**Exercise**
Starting at the line that contains "Task: Open the RSS feed icon", reproduce only the lines through the end of the data, exactly, including both the first and the last; skip the pictures.

+++ Extracted data +++

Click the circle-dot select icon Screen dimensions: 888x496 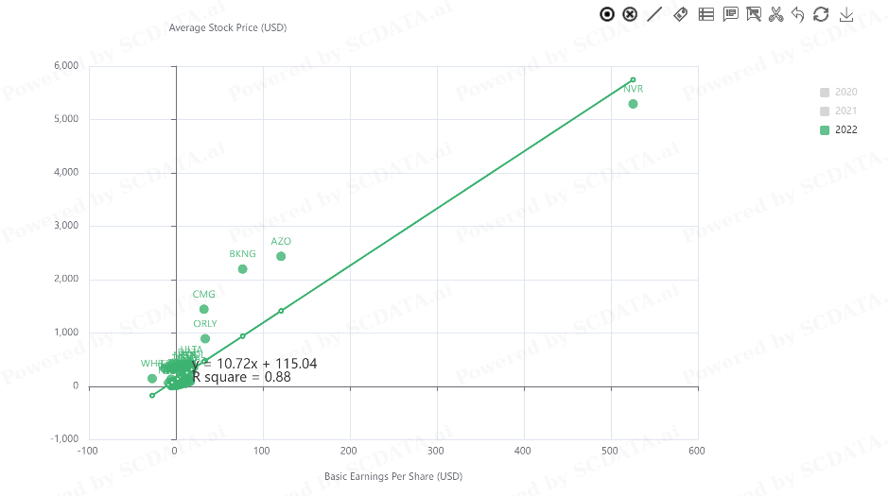coord(606,14)
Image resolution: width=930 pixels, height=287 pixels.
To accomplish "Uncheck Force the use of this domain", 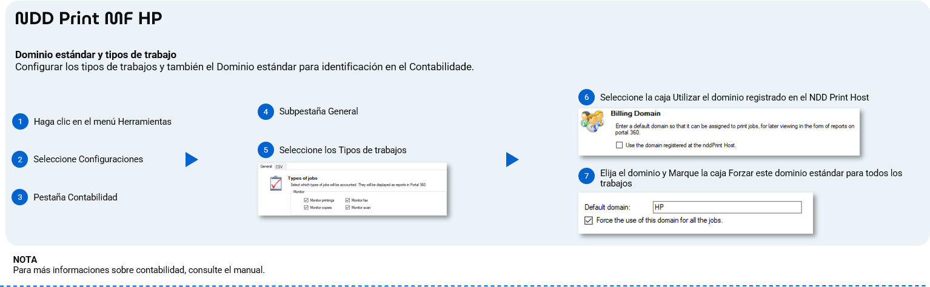I will point(589,220).
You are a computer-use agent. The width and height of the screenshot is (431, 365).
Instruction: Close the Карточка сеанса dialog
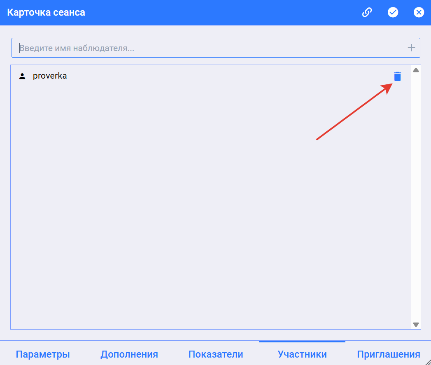click(x=419, y=12)
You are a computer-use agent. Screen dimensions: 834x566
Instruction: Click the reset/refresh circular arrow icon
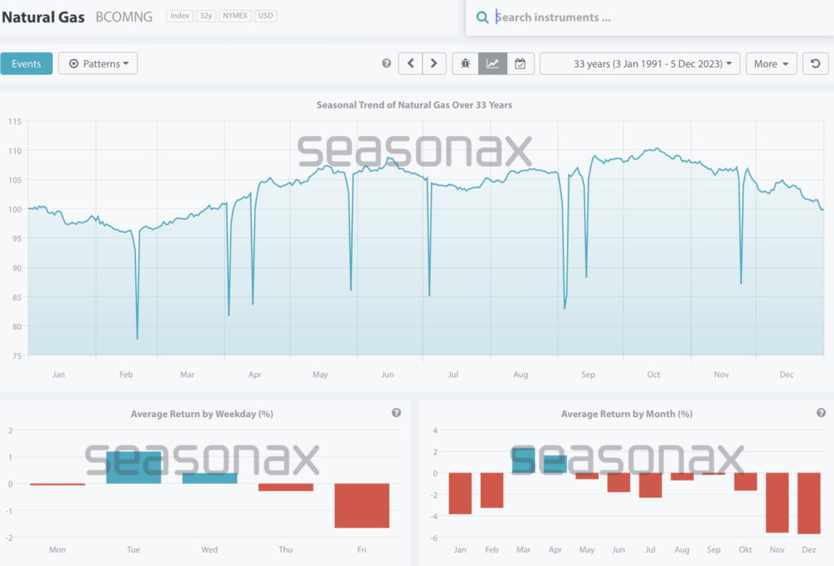[815, 64]
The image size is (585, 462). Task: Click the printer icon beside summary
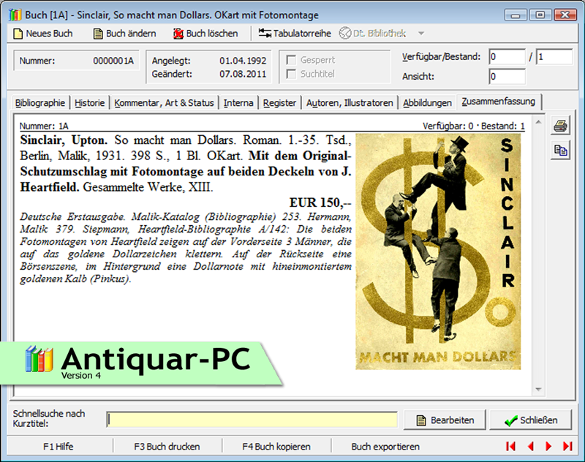560,126
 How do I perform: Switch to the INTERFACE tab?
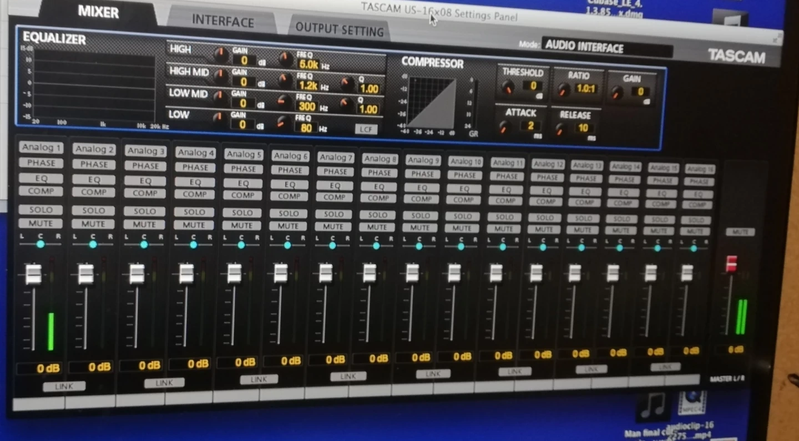[222, 21]
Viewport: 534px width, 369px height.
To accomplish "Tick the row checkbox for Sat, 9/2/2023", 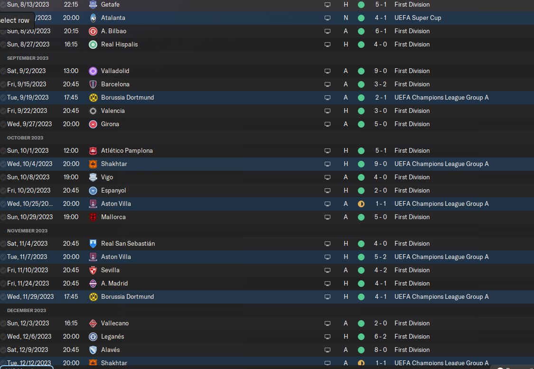I will [3, 71].
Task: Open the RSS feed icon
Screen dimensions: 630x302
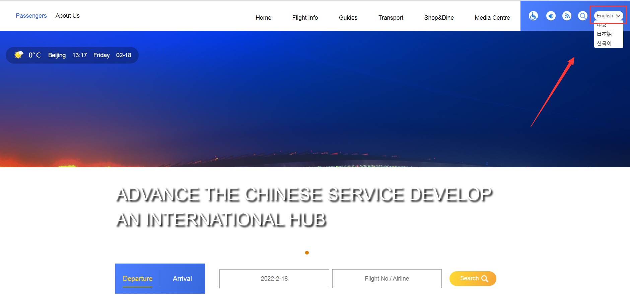Action: click(567, 16)
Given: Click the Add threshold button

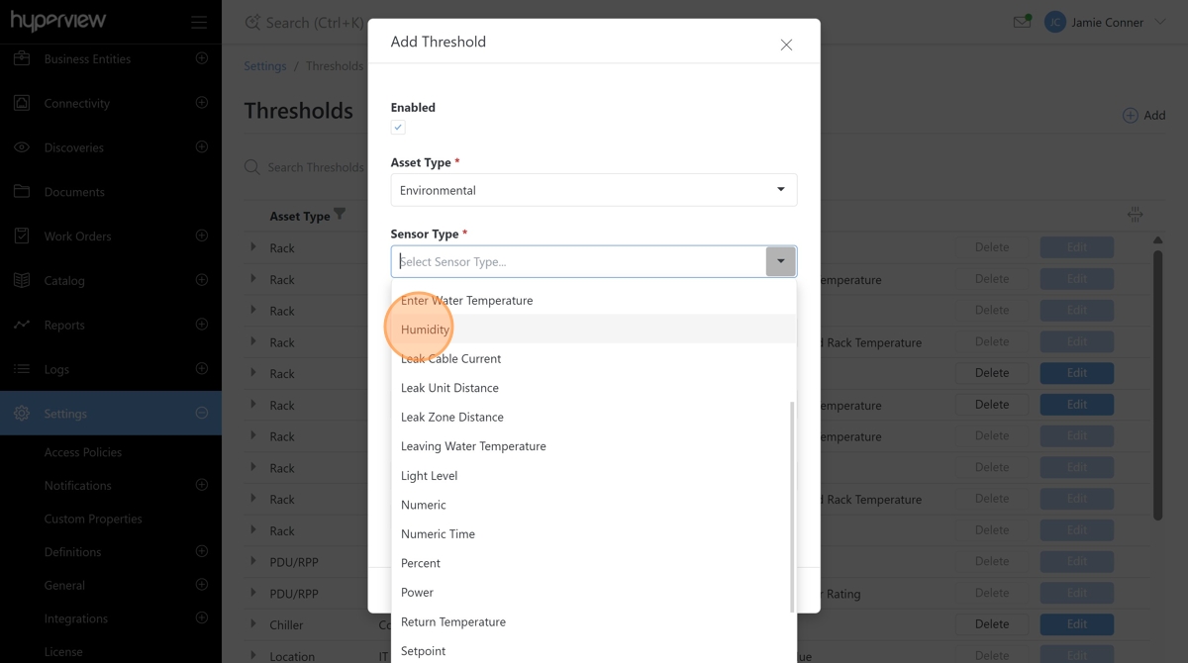Looking at the screenshot, I should [x=1143, y=116].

+++

**Task response**
Task: Open the RSS feed icon
Screen dimensions: 630x302
Action: click(567, 16)
Given: Click the Add threshold button

Looking at the screenshot, I should [x=1143, y=116].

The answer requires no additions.